Williams and his team were pleased with the work being done by program participants. Andy, to take just one example, had quickly established himself as a high-productivity box maker. Erron’s attention to detail and organizational strengths led him to spotlight opportunities to improve processes that helped HSM decrease inventory holdings.
“He asks very good questions,” observed Davis Chand, Vice-President of Operations, “like ‘Why are we doing things this way?’ And then it turns out that there’s no good reason, and it would be better to do it a different way.”
Because autistic people often find lack of consistency and disorder disturbing, program employees often pointed HSM to better or more efficient ways of doing things.

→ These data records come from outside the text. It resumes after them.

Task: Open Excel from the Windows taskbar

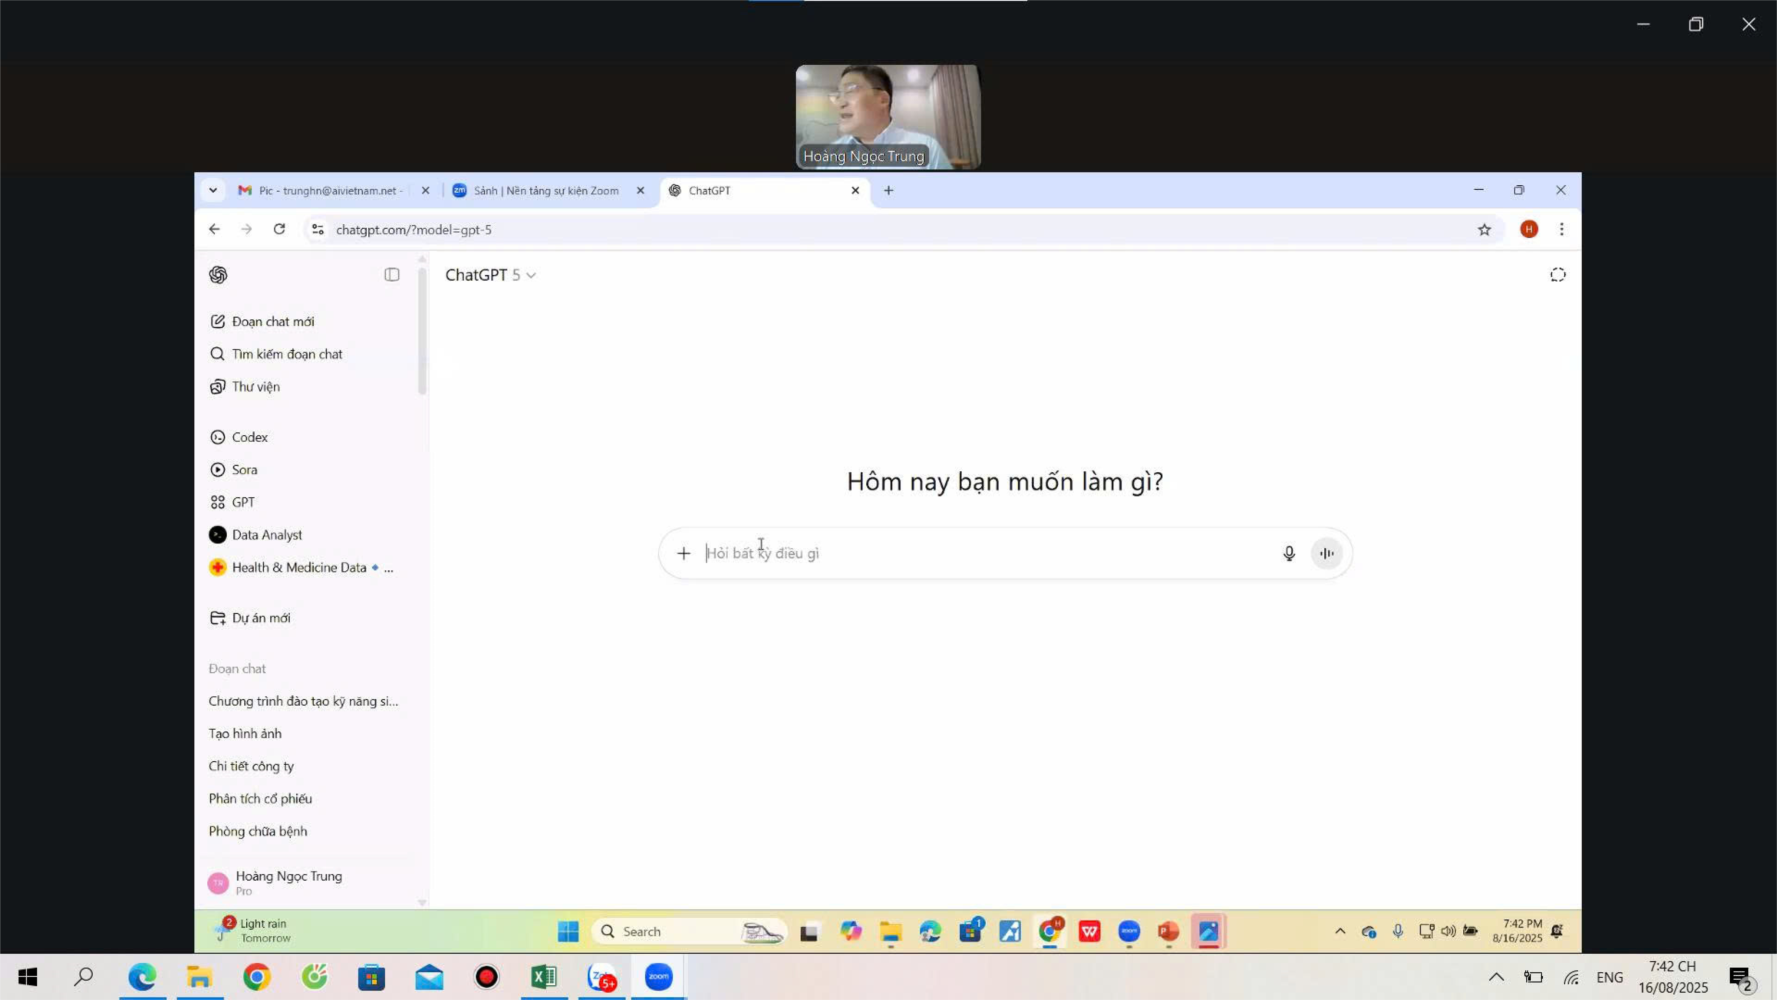Action: coord(544,977)

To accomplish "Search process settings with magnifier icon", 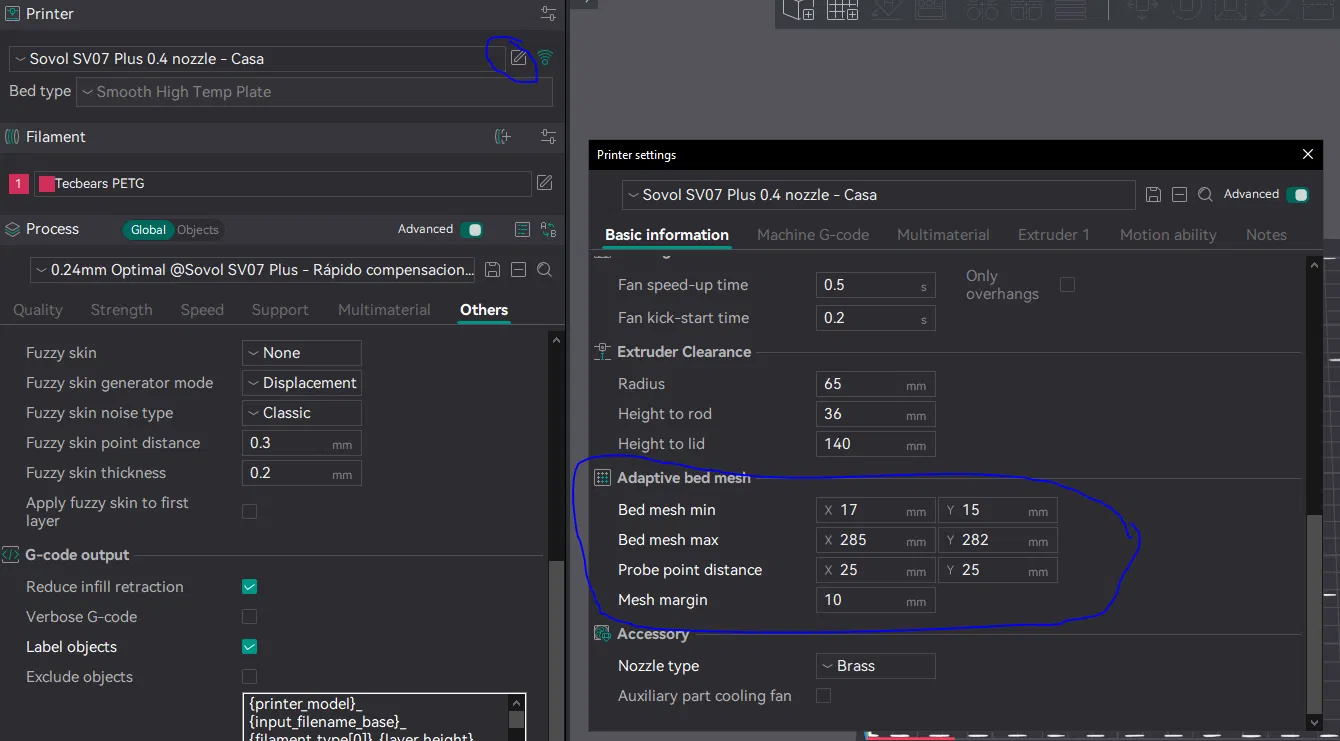I will point(545,270).
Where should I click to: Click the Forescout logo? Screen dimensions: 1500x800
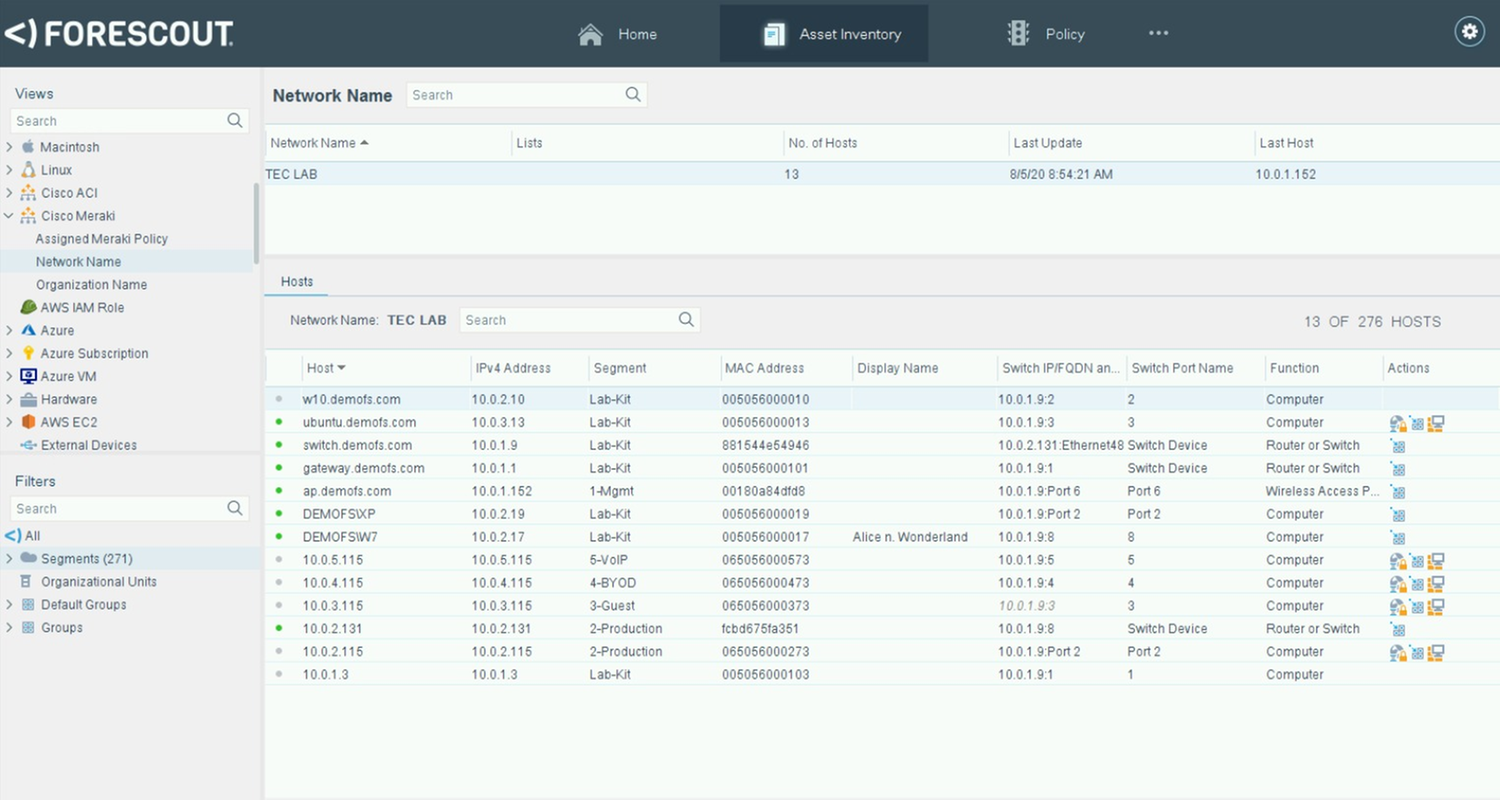click(120, 33)
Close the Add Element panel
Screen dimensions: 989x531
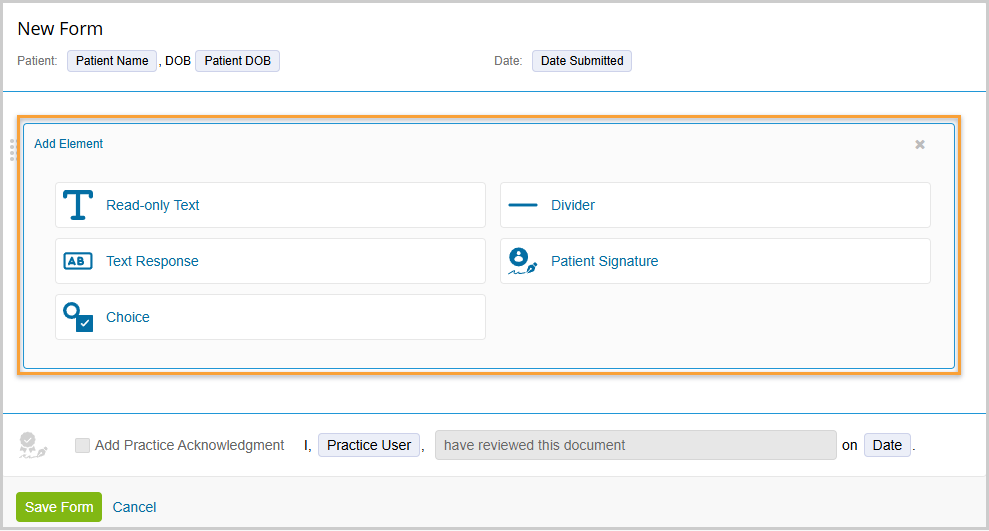tap(920, 144)
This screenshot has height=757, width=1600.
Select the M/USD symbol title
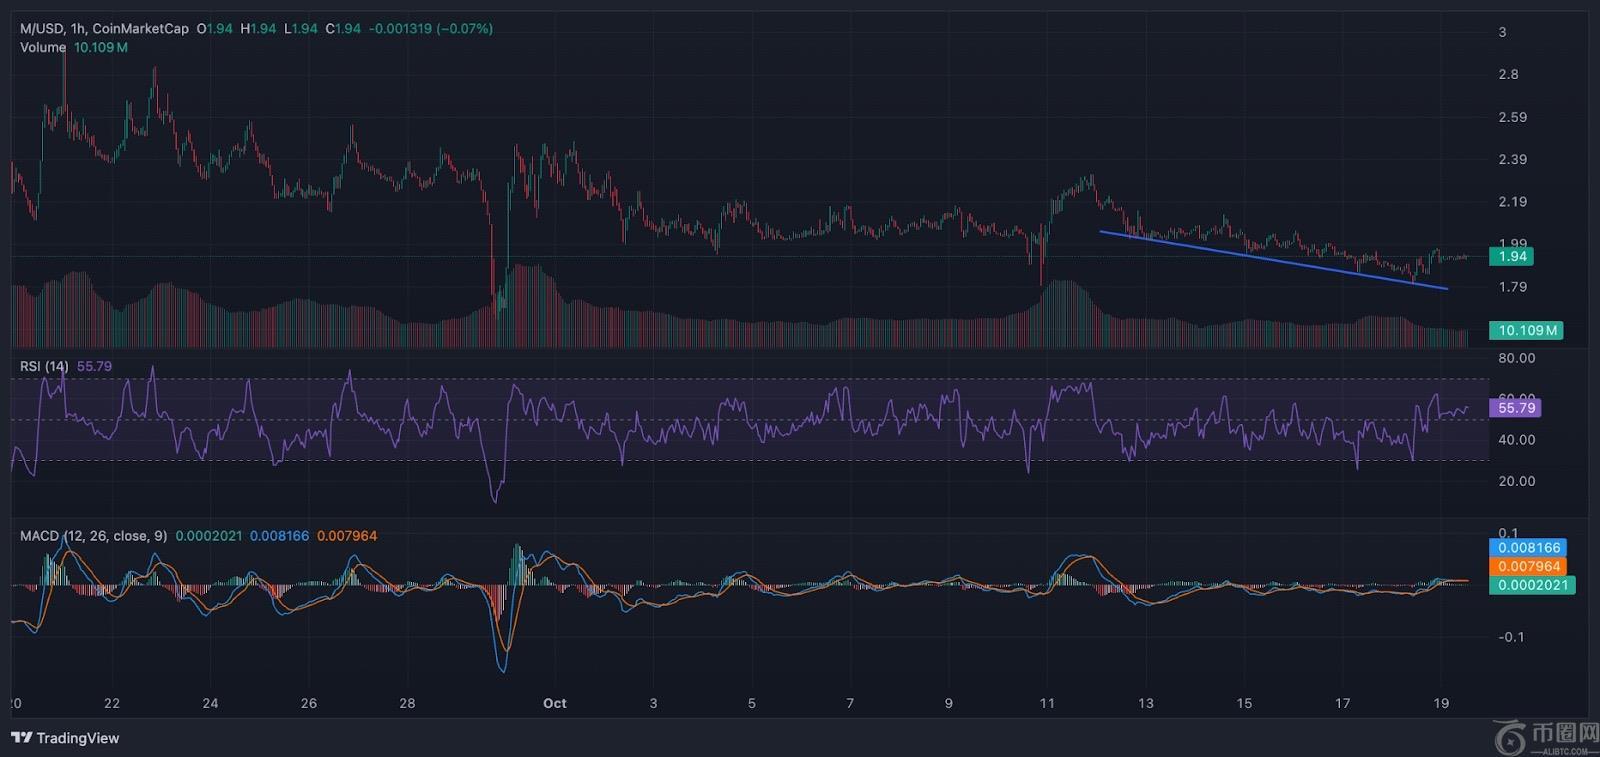pyautogui.click(x=42, y=29)
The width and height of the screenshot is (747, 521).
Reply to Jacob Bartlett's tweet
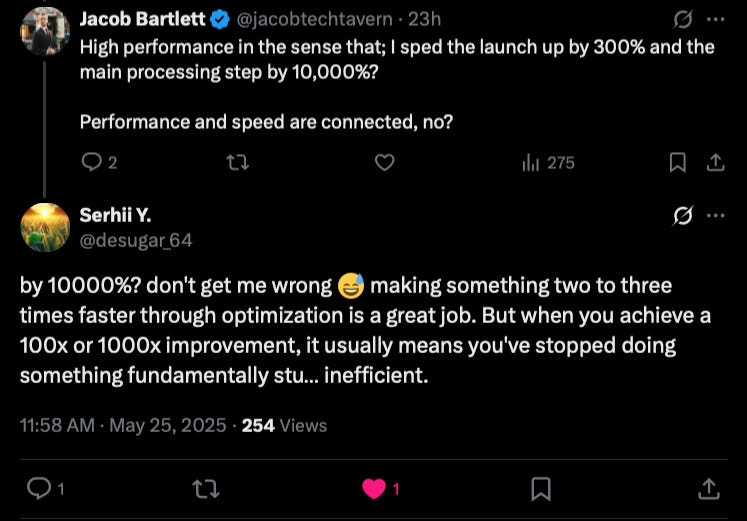(x=91, y=162)
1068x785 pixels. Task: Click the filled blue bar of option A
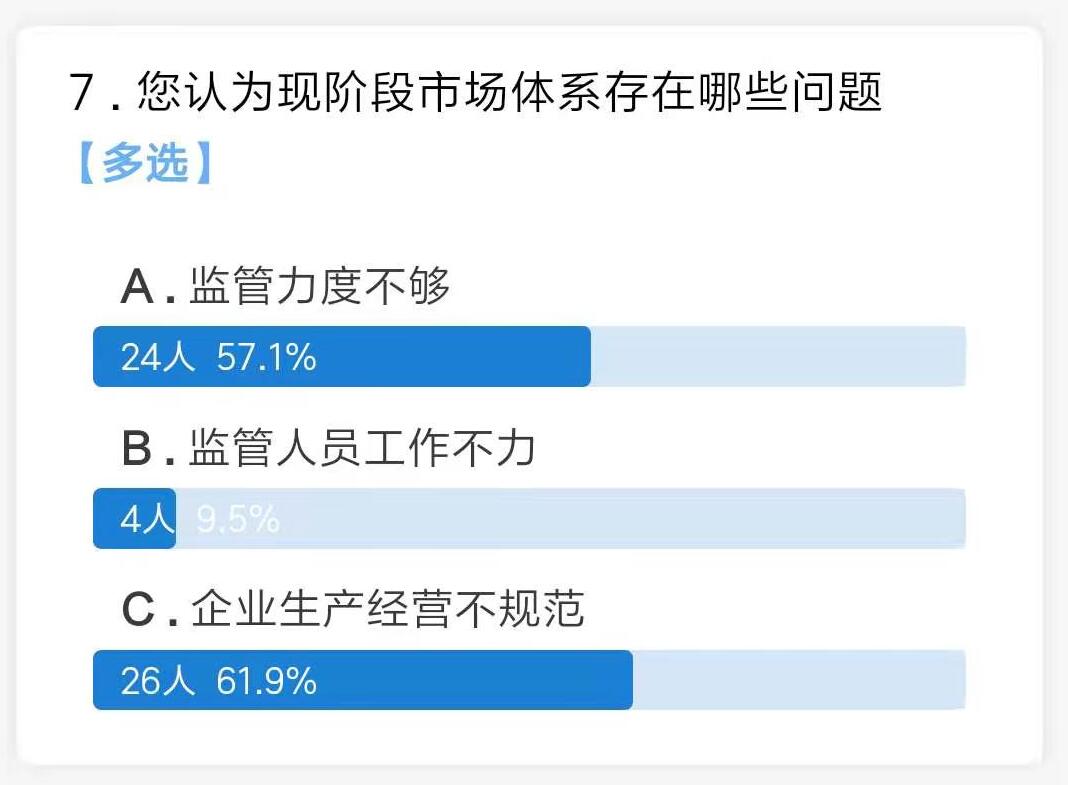[342, 356]
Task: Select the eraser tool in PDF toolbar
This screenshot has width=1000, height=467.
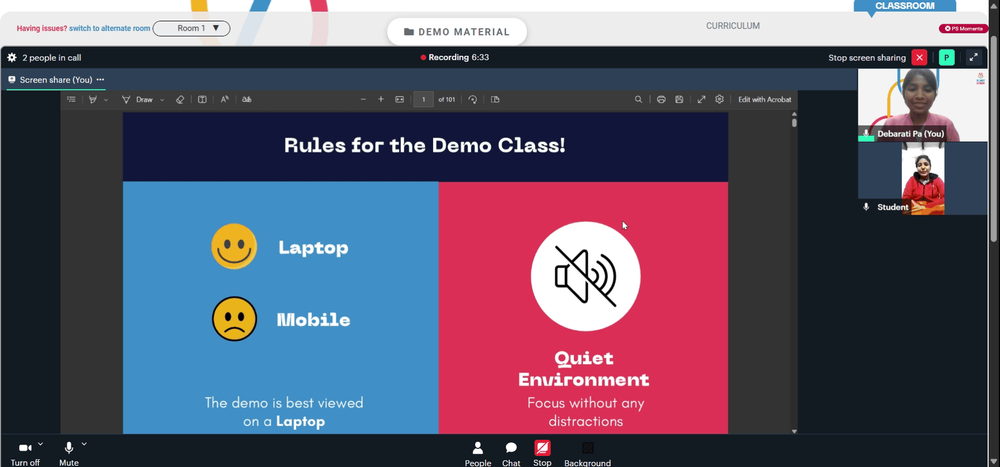Action: tap(180, 100)
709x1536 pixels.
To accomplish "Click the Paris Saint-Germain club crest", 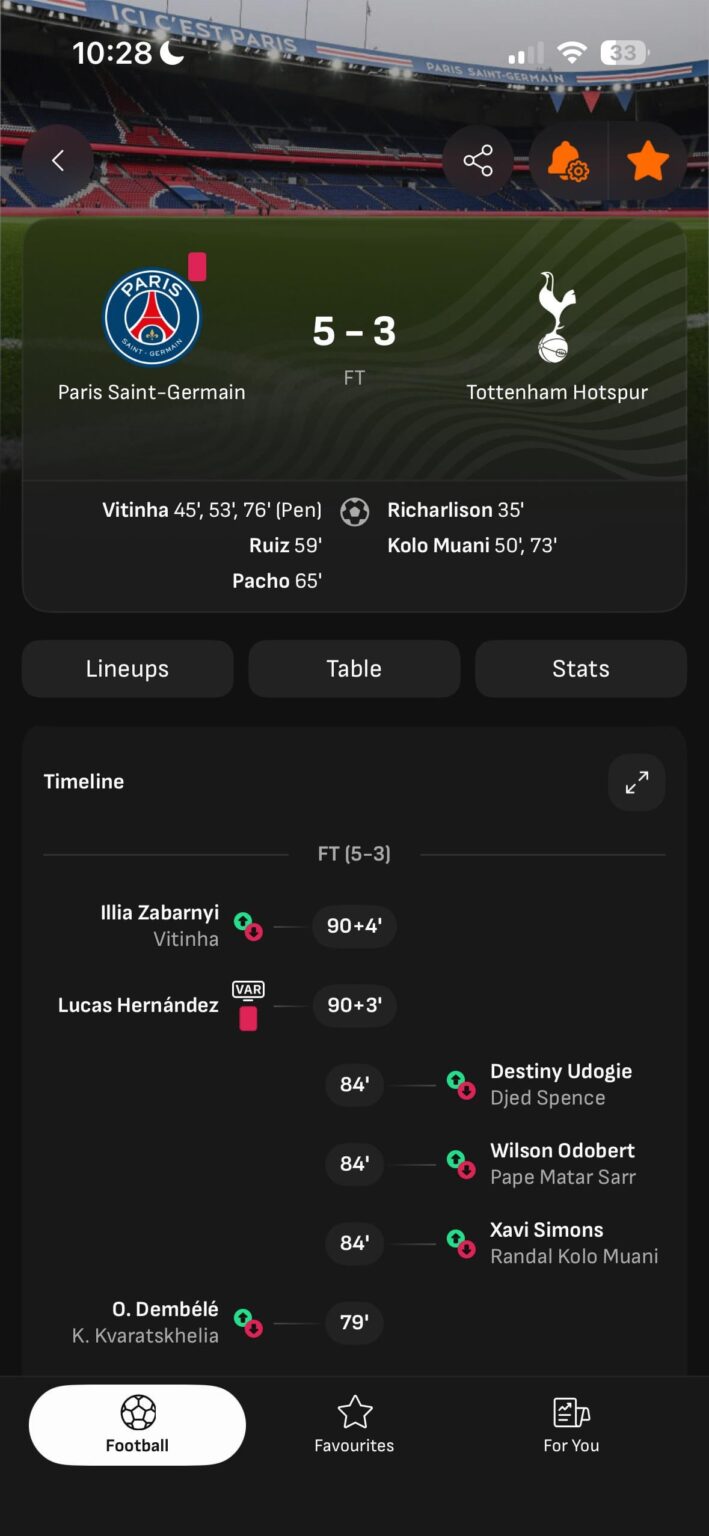I will (x=152, y=315).
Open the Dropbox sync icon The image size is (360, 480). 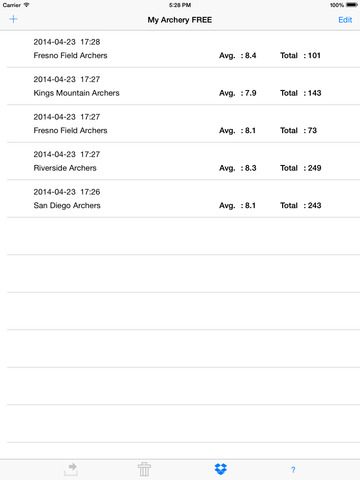click(x=221, y=469)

“It’s like testing the way things have always been done here,” said Chand. “It helps us rehabilitate the old ways, so that they can work better, which we must do in such a competitive industry.” It was necessary to monitor the frustration and stress levels of employees in the program, and to coach them about it. “We go back to them and say, ‘You gave us feedback that resulted in real improvements; so even if it caused you stress, you should be pleased and proud of identifying an opportunity for improvement.”
HSM also found that having a program employee in a group changed managers behavior, in good ways. It created a need for managers to spot check, to check in with people working on the floor, and most people thought this was a valuable way to operate. There was a theme here: changes instigated by the program led to ways of managing that were better for all employees.